So ist es, unser Fernsehen: Grauen und Glamour feinsinnig dramatisiert, in einem Programm, das den Trotzdem-Aspekt ins Absurde steigert. Das ist, wie wenn ein Boxer zuerst verprügelt wird und dann in den Ring steigt. Oder wie wenn wir zuerst Gerhard Schröder wählen und dann soziale Gerechtigkeit verlangen.

Das Datum freilich darf auch im Leben jenseits des Fernsehens nicht allein als Beschwörung des magischen Glücks erscheinen. Firmen verteilen großherzig Geschenke an Paare, die sich heute trauen lassen, so bekommt auch da jeder, was er verdient: die einen eine Kaffeemaschine, die anderen günstige Reklame.
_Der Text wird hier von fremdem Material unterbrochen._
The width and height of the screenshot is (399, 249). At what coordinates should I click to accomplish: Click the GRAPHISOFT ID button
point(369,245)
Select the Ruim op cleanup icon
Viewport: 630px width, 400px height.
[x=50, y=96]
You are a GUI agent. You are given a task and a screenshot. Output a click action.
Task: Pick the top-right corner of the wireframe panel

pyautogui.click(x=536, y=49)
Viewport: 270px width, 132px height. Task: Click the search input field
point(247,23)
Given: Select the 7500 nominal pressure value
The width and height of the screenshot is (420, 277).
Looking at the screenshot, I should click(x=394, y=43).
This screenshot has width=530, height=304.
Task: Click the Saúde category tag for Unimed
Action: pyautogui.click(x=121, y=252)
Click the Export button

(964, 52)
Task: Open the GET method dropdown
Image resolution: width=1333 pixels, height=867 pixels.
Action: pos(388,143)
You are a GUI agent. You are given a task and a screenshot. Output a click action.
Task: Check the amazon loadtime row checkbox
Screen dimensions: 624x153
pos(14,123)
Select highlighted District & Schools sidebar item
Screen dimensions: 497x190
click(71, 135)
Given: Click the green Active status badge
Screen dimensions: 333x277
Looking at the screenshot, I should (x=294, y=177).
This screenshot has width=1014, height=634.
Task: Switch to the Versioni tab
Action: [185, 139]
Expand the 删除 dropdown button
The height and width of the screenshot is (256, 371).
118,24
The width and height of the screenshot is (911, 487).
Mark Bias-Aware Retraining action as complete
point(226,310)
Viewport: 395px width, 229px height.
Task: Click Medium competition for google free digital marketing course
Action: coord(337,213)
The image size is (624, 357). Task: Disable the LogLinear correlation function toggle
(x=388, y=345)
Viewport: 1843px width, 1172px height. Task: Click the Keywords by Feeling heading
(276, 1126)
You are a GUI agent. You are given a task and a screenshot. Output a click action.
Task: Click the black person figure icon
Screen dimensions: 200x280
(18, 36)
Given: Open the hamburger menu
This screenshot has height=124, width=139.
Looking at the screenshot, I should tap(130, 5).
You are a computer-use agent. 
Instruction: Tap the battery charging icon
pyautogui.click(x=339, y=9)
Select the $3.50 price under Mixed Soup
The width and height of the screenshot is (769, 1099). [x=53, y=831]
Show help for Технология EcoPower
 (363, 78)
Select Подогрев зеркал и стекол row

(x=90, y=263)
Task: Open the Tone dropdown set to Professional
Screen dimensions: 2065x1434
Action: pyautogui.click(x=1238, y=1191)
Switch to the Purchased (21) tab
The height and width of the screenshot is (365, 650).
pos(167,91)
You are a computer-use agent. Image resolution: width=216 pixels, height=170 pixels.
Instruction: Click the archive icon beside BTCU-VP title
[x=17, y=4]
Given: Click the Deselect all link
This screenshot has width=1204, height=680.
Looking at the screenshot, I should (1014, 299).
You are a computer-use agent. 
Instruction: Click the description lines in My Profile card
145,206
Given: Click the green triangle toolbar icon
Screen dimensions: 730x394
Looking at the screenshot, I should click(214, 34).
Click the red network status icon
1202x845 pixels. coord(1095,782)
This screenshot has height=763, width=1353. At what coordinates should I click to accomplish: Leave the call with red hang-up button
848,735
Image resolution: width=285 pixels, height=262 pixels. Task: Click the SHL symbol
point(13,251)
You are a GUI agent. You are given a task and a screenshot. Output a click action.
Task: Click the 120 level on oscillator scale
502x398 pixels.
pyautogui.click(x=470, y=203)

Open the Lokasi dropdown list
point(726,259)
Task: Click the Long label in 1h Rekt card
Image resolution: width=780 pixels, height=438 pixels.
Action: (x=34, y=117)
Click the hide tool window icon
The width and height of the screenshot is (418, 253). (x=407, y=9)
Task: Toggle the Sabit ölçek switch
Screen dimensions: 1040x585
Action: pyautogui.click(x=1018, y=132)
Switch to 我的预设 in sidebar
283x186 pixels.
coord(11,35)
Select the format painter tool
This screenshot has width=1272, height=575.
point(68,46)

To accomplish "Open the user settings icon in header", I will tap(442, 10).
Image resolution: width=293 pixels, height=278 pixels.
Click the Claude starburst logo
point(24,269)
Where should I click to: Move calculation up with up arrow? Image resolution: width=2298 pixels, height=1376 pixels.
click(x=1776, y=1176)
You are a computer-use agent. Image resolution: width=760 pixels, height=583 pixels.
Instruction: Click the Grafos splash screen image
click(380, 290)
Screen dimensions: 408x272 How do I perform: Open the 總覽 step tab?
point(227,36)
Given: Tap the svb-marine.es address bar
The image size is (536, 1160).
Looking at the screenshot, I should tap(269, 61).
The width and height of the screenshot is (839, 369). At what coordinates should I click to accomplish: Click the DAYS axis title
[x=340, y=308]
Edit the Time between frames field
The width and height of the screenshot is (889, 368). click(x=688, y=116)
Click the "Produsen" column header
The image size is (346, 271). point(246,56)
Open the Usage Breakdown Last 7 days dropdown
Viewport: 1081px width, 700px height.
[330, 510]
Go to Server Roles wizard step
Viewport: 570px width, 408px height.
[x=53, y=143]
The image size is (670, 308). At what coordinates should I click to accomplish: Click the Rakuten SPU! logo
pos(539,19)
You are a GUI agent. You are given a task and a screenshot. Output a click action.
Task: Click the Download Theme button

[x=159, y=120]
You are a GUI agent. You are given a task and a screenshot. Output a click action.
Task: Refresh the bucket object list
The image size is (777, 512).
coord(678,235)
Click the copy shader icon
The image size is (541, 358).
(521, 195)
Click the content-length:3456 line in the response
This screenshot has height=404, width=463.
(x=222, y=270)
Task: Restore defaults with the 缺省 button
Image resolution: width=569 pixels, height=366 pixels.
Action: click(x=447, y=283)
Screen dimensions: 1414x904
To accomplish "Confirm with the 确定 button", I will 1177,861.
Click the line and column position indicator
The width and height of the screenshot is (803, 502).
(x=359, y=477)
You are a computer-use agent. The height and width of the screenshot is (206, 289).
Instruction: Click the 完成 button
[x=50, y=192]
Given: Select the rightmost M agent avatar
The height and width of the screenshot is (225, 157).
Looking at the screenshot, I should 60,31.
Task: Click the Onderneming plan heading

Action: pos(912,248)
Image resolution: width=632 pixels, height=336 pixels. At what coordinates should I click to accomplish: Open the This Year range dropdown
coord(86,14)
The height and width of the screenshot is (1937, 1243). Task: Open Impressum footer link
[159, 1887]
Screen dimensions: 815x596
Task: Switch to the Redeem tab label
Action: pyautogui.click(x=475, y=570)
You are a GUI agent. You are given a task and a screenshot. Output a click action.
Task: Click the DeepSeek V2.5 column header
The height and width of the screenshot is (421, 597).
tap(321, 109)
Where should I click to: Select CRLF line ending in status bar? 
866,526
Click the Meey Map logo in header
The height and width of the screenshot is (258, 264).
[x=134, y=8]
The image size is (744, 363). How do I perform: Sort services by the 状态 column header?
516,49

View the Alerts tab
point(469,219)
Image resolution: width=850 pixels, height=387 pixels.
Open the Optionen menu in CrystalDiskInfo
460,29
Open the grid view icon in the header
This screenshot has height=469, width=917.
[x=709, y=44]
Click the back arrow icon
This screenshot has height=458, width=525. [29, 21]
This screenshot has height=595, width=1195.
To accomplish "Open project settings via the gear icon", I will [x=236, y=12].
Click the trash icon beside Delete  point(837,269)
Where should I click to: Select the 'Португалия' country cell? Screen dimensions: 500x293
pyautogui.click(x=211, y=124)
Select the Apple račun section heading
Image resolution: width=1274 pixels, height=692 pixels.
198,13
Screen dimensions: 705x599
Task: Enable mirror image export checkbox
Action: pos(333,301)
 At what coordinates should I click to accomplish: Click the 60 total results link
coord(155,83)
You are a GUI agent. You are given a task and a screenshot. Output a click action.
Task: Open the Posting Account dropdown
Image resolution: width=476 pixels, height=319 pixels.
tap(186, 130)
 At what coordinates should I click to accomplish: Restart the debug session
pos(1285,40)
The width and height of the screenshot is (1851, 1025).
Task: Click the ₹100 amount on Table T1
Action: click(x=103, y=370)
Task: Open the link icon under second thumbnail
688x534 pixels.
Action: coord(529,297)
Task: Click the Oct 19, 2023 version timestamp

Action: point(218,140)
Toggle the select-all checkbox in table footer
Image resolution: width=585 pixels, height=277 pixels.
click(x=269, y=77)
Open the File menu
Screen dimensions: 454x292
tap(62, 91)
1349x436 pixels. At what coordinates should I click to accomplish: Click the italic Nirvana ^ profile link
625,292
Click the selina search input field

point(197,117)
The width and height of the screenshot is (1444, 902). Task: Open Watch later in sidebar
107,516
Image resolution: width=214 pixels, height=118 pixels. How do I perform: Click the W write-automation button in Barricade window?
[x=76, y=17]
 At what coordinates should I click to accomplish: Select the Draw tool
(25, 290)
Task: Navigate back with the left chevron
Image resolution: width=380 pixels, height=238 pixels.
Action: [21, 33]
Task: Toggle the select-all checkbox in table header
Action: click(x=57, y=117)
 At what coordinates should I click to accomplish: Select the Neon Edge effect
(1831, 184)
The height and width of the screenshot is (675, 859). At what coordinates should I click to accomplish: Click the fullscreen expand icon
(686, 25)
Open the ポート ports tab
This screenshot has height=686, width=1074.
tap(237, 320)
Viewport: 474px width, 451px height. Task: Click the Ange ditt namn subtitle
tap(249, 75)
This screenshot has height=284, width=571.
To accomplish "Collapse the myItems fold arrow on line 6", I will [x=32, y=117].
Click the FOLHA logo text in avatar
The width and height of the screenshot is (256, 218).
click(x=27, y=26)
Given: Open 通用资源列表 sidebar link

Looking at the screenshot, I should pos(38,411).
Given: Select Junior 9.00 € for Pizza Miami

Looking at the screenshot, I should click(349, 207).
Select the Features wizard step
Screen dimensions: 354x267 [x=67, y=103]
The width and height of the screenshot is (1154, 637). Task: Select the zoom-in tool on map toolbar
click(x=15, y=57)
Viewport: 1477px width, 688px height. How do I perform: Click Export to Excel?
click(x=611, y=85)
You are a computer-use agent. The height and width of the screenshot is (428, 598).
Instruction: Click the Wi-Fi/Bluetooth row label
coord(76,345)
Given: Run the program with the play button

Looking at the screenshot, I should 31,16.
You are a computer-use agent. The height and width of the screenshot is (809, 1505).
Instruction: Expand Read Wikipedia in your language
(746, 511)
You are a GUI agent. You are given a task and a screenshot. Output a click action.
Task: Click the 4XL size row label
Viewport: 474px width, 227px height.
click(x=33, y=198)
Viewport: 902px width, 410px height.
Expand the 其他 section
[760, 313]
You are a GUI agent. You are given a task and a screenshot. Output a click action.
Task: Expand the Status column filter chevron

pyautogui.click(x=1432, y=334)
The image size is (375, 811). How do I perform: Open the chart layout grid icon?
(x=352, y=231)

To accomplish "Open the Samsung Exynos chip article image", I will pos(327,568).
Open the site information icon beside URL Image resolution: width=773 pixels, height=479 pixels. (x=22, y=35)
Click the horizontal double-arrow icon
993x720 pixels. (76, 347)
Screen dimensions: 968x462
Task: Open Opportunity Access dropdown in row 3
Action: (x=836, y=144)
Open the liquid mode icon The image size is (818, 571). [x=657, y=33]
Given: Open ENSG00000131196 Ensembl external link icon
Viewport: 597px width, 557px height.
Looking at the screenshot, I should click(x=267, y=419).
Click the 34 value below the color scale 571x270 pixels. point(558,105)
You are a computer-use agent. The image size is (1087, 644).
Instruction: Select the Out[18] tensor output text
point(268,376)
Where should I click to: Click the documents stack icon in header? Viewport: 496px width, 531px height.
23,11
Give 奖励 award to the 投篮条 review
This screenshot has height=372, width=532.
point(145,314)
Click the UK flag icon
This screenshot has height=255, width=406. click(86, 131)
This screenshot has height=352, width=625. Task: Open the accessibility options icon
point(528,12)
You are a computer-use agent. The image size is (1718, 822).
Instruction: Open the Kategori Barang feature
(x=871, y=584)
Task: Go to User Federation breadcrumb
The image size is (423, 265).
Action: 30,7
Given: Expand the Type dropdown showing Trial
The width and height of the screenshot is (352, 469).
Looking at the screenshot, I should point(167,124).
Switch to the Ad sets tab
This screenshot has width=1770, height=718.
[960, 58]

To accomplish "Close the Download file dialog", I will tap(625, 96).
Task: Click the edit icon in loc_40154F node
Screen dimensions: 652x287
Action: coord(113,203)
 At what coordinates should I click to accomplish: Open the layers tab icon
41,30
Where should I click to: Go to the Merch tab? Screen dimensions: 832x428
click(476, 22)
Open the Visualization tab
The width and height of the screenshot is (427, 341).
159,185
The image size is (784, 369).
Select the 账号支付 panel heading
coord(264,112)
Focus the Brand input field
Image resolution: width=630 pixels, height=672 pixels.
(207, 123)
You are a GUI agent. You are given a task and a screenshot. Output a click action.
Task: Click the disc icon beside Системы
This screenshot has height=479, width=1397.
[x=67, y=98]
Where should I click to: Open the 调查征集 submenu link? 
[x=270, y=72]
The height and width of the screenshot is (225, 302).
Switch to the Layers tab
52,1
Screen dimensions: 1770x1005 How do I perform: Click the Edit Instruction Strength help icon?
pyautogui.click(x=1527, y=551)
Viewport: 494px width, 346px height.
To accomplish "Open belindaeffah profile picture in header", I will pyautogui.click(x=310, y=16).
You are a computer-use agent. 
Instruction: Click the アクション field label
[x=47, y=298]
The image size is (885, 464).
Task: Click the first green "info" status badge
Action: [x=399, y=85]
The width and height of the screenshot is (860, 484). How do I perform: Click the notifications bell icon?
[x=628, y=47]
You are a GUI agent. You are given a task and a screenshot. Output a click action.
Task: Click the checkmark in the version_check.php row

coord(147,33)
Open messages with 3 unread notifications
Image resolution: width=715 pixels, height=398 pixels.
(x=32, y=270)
Das ist eine, übrigens sehr deutsche, Variante der Hoffnungen auf eine Geburt zu Silvester 2000. Ordentlich nach dem Kalender zu ficken, das passt sowieso zu uns. Vielleicht kommt man damit ja auch ins Fernsehen oder bekommt ein Jahreswindelabonnement. Wenn nicht, hat man jedenfalls etwas zu erzählen. Zum Beispiel auf der nächsten Hochzeitsfeier.